The conflict has driven surges in global commodity prices, pushing nickel prices to a record high and oil to a 14-year peak. Russia has warned a ban on Russian oil imports could jolt the cost of a barrel to $300. read more

"Russian commodities today are like subprime (collateralised debt obligations) were in 2008. Conversely, non-Russian commodities are like U.S. Treasury securities were back in 2008. One collapsing in price, and the other one surging in price, with margin calls on both regardless of which side you are on," Pozsar said.
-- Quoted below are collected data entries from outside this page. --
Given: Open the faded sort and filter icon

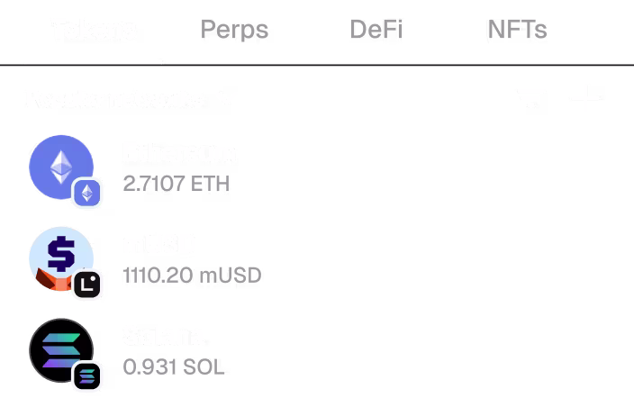Looking at the screenshot, I should click(535, 98).
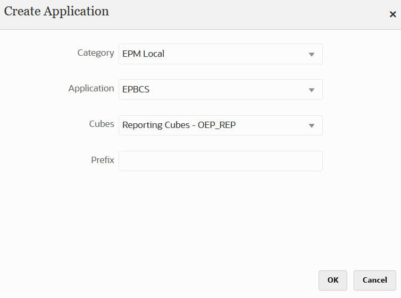Viewport: 401px width, 298px height.
Task: Focus the Prefix text field
Action: tap(220, 161)
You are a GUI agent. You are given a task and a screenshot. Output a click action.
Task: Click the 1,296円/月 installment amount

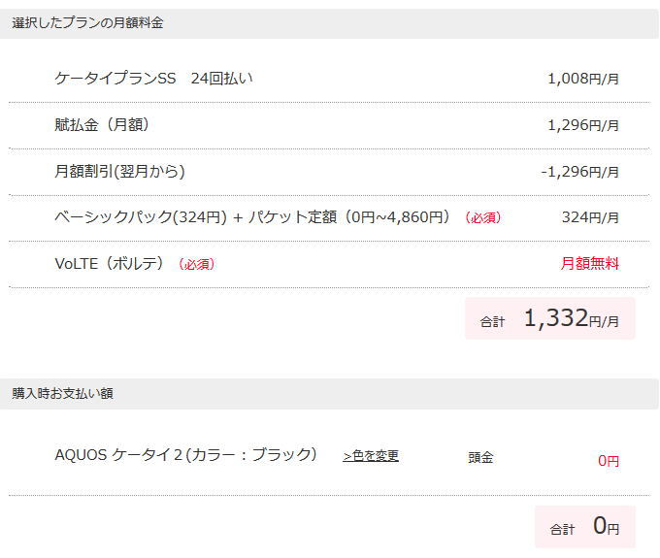[x=583, y=125]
Western central banks, held back by sanctions imposed by their own governments, will not be able to provide support such as emergency liquidity needed to close market gaps, he said, adding that the People's Bank of China (PBOC) faced no such restrictions.

Pozsar said selling U.S. Treasuries to fund vessel leasing and purchases of cheap Russian commodities would help the PBOC control inflation in China, while leading to commodity shortages, recession, and higher yields in Western economies.

Alternatively, the PBOC could print yuan to buy Russian commodities.

"That's the birth of the Eurorenminbi market and China's first real step to break the hegemony of the Eurodollar market. That is also inflationary for the West and means less demand for long-term Treasuries," Pozsar said.

Russia calls the campaign it launched on Feb. 24 a "special military operation", saying it has no plans to occupy Ukraine.